Source records: Begin

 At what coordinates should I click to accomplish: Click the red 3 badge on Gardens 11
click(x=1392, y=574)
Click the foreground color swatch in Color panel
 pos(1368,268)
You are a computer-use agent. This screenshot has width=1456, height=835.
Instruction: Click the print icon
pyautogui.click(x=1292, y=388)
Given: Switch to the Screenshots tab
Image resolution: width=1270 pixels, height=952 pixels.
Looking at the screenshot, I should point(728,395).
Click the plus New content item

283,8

Source records: End

* [Required action] Each record must be copied out exactly and in full.

* [Task result]
 At what coordinates should I click to accomplish: Click the red 3 badge on Gardens 11
click(x=1392, y=574)
Click the foreground color swatch in Color panel
 pos(1368,268)
You are a computer-use agent. This screenshot has width=1456, height=835.
Instruction: Click the print icon
pyautogui.click(x=1292, y=388)
Given: Switch to the Screenshots tab
Image resolution: width=1270 pixels, height=952 pixels.
Looking at the screenshot, I should point(728,395).
Click the plus New content item

283,8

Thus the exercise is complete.